Sport plays a major part in Taranaki life, and the region has a record of success and national representation in many codes. The area is also known for some sports that depend on local conditions, such as surfing and surf lifesaving along the coast, and skiing on Mt Taranaki. Other sports are based on local occupations such as wood-chopping.
Teams of Armed Constabulary (AC) members and locals were almost certainly playing rugby in the early 1870s, only a year or so after New Zealand’s first recorded game in Nelson. The first official clubs – Taranaki (New Plymouth) and Egmont (Hāwera/Waihī) – were formed in 1874. They were soon joined by Pukearuhe AC, Urenui, Tikorangi, Beach School and Pātea.
The Taranaki Rugby Union was founded in 1885. Its colours were chocolate brown and white. Seven years later the union reverted to the earlier, unofficial colours of amber and black, which are still used in the 2010s.
Ferdinand the bull, Taranaki’s rugby mascot, was created in the early 1950s and named after the Spanish bovine hero in Munroe Leaf’s 1936 book The story of Ferdinand. ‘Ferdie’ was actually the preserved head-skin of a real, massive Hereford bull, whose roar had been recorded by the local radio station. Ferdie’s head – with a series of attached bodies – endured until 2002. Accorded an honourable retirement after leading Taranaki, both at home and away, for 45 years, he is now on display at Puke Ariki museum.
In 1956 a draw with the touring South African Springbok team began a golden era for Taranaki rugby. After taking the Ranfurly Shield from Otago in 1957, Taranaki held it for two seasons and 13 matches. The shield returned to the province for another 15 gripping games between 1963 and 1965. Taranaki won the shield from Auckland in 1996 but it was lost at the second defence. Seventy-five Taranaki locals have played for the All Blacks.
There are world-renowned surfing spots around the entire rugged Taranaki coast, and the coastal road from New Plymouth to Hāwera is known as ‘Surf Highway 45’. Surfers come from around the world to such classic Taranaki breaks as Stent Road, Spot X (Waiwhakaiho) and the Kūmara Patch (Ōkato).
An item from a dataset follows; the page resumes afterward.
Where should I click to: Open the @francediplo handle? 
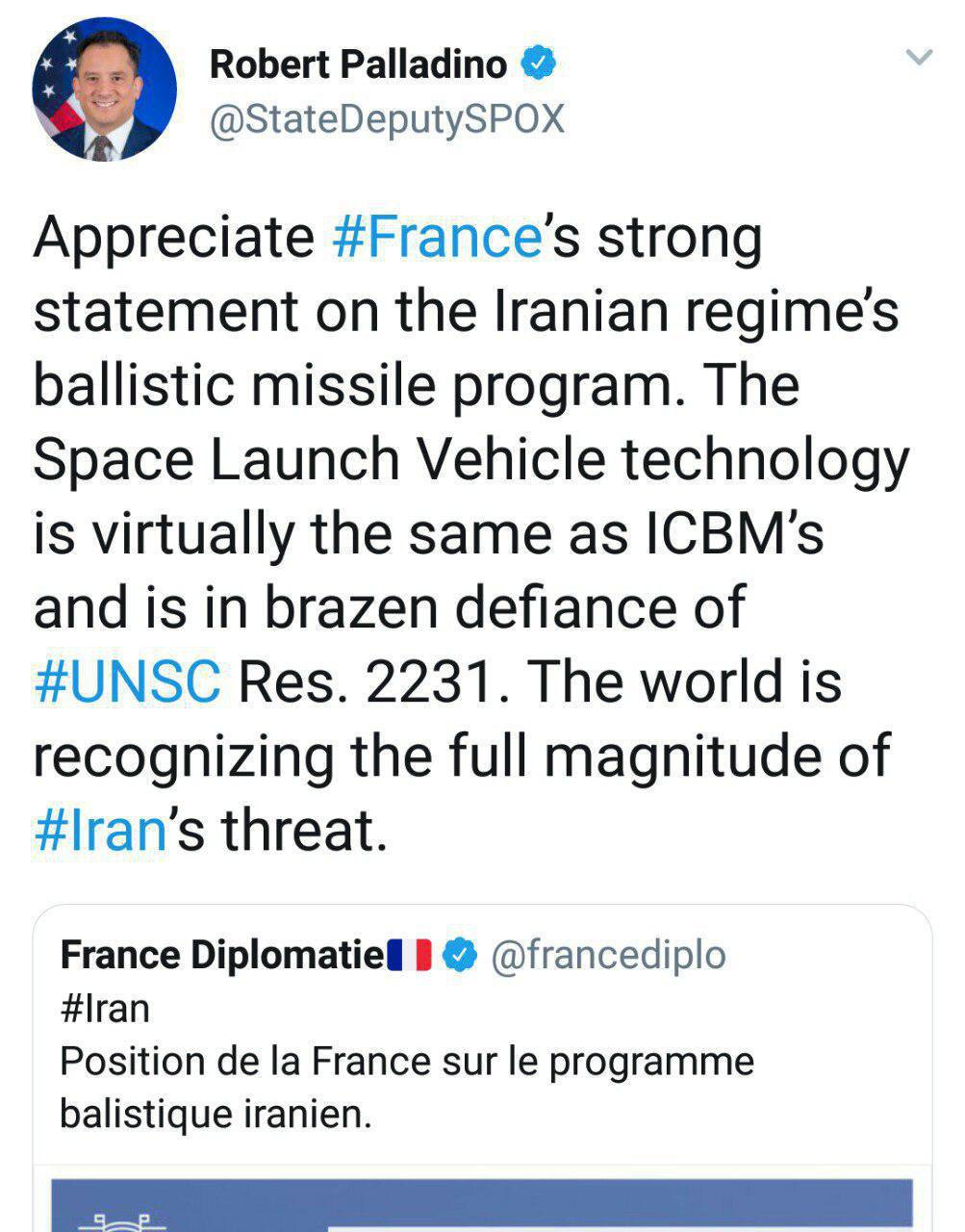[x=608, y=955]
Local tradition states that in 1950 Colin McComb, of New Plymouth’s East End Surf Life Saving Club, made one of New Zealand’s first true modern surfboards from plans in Popular Mechanics magazine.
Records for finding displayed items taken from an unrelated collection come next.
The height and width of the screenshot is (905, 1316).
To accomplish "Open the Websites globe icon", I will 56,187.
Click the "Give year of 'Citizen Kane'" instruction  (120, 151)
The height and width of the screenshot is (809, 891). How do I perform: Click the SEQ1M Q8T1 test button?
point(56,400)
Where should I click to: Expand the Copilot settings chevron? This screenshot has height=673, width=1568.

By the late 1950s locals had begun a Taranaki surfing tradition that continued in the 2000s. The region has produced many national-class surfers, several of whom have competed at international level – including Paige Hareb of Ōakura, who was prominent in the early 2000s.
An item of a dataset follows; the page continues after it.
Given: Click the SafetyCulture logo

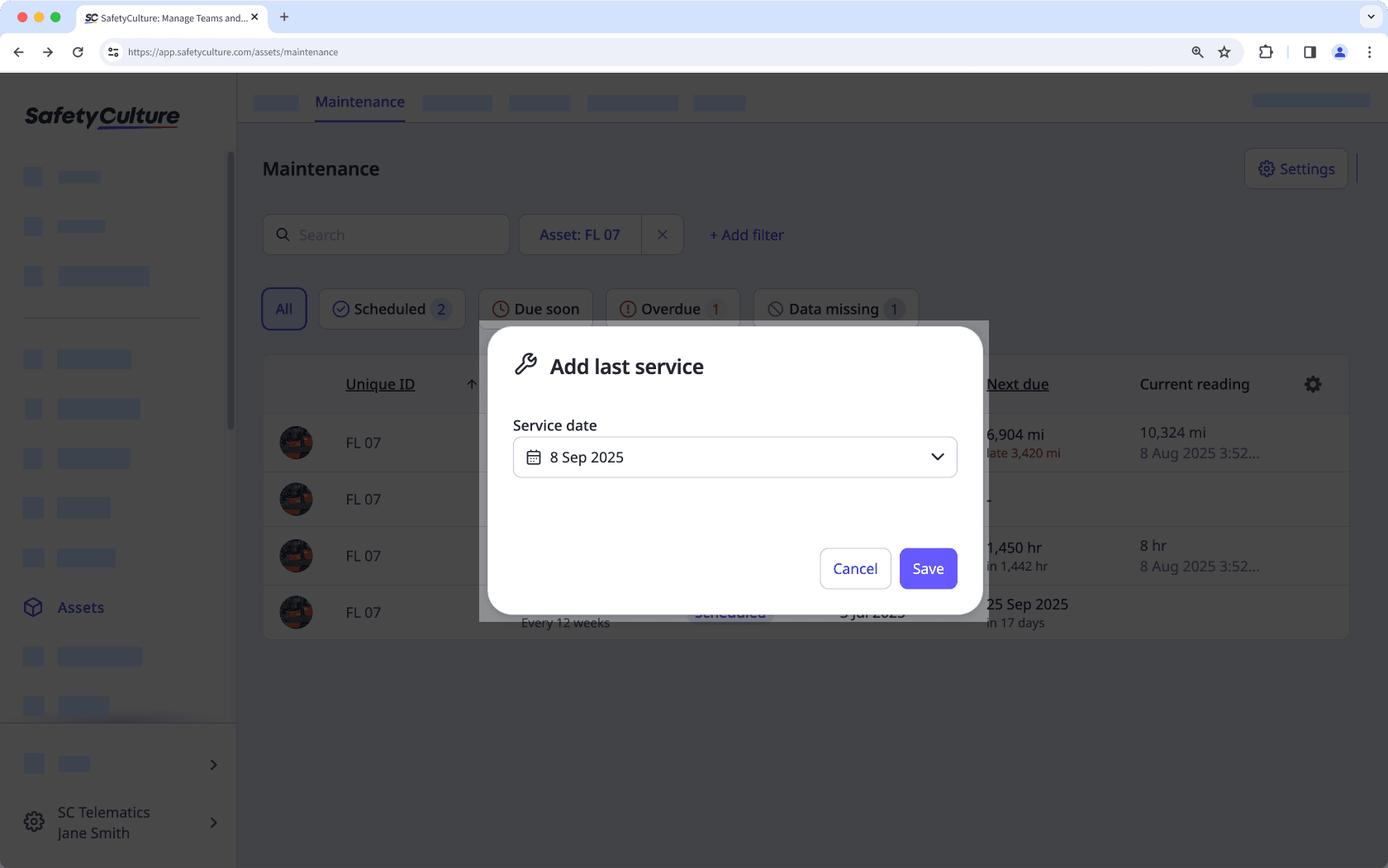Looking at the screenshot, I should point(101,116).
The region produces some of the country’s best-known surfboard designers, including Del (Nigel Dwyer and Robert Walsh), Tom Smithers and Monsta (Jamie Montgomery). Because of the tough surf and rocky coastline, the use of leg ropes was a necessity and these were soon adopted throughout the country.
John Edward (Ned) Shewry from Kōhuratahi was the ‘gun’ at Eltham’s chopping carnivals before the First World War. He was described as ‘the greatest champion [axeman]’ by sports journalist Wallie Ingram, and his axe-wielding skills are still recounted with awe. One story about Shewry’s large handicap is legendary. He had to start chopping long after other competitors had begun, and one day an elderly lady complained: ‘It’s not fair the way that fellow Shewry chops. … He waits until the others have been chopping for seconds and seconds, and are tired, and then he starts! No wonder he wins, they’re always too tired to keep up with him.’ 1
The sport of chopping and sawing arose because of the hundreds of professional bushmen and back-country folk who felled the native forests of the region. Between 1904 and 1915 the Eltham Axemen’s Carnival was one of the best-known competitions in the world, attracting competitors from Australia and the United States. Locals who have achieved national fame in the sport include Ben and Joe Newstroski, Ned Shewry, Merv Jensen, Leo Pittams, Jack Stachurski, Mick Herlihy, Whata Green, and Leo and Barry Old.
The Moller Majorettes were one of New Zealand’s top marching teams during the late 1970s and early 1980s. They won the New Zealand Marching Championships in 1981, but disbanded soon after. Taranaki marching teams have regularly achieved national fame, and the Inglewood Vanguards were one of New Zealand’s champion teams for a number of years in the 1960s. Several of the region’s marching officials, including Bernie and Mary Plumb, were nationally acclaimed.